_BRIEF_
Report the number of lines of the listing below containing the string "Screen", with nothing added.

_INFORMATION GIVEN_
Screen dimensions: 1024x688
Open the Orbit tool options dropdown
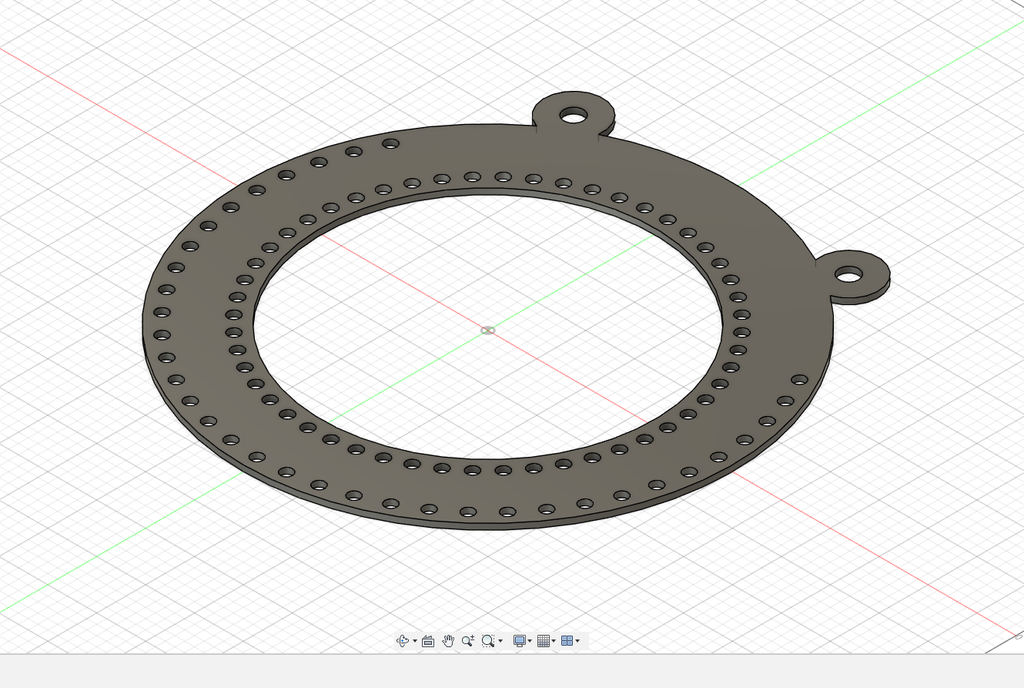tap(414, 641)
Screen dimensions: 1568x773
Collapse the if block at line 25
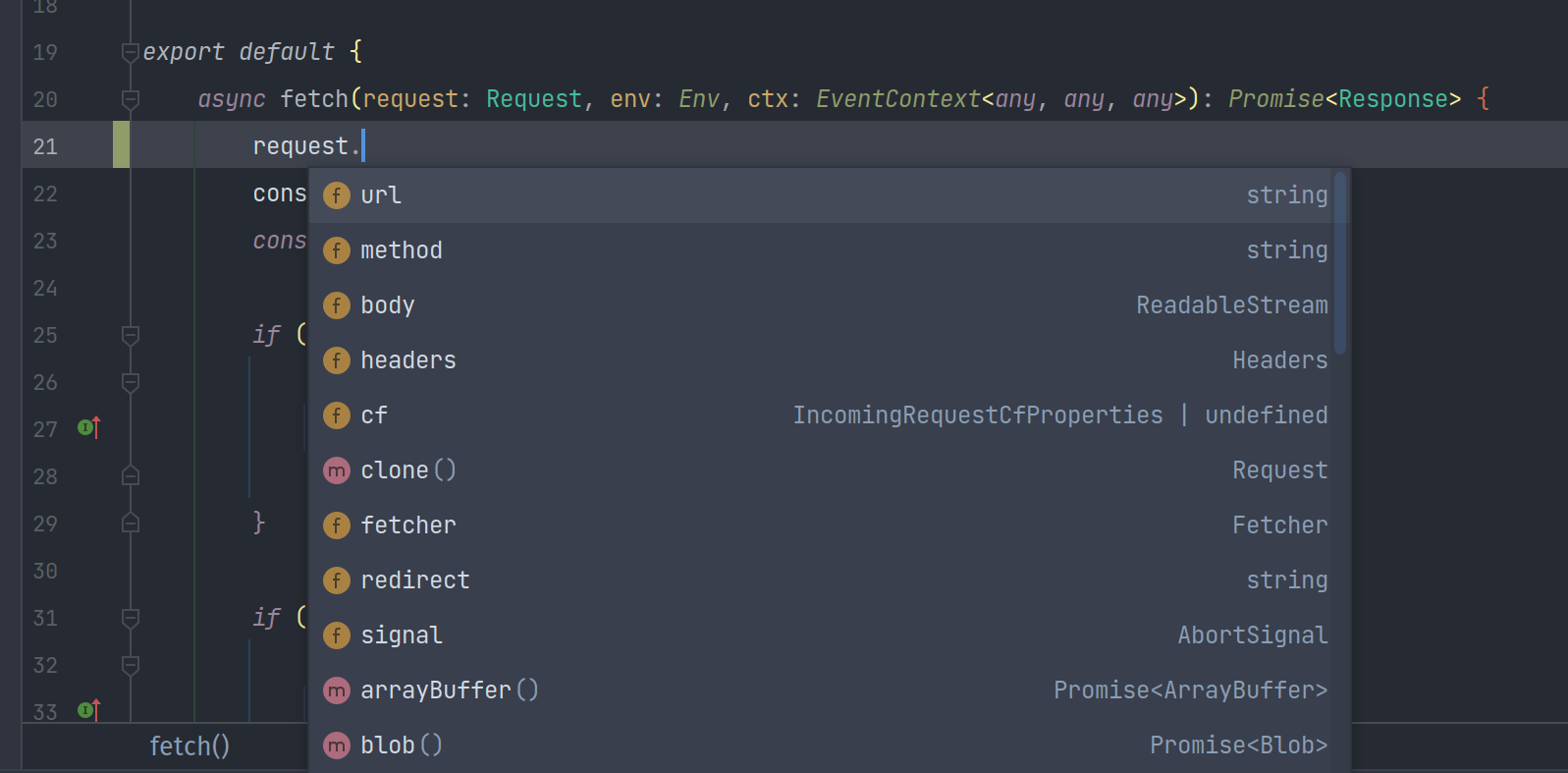click(x=129, y=335)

_RESPONSE TO THE TASK_
2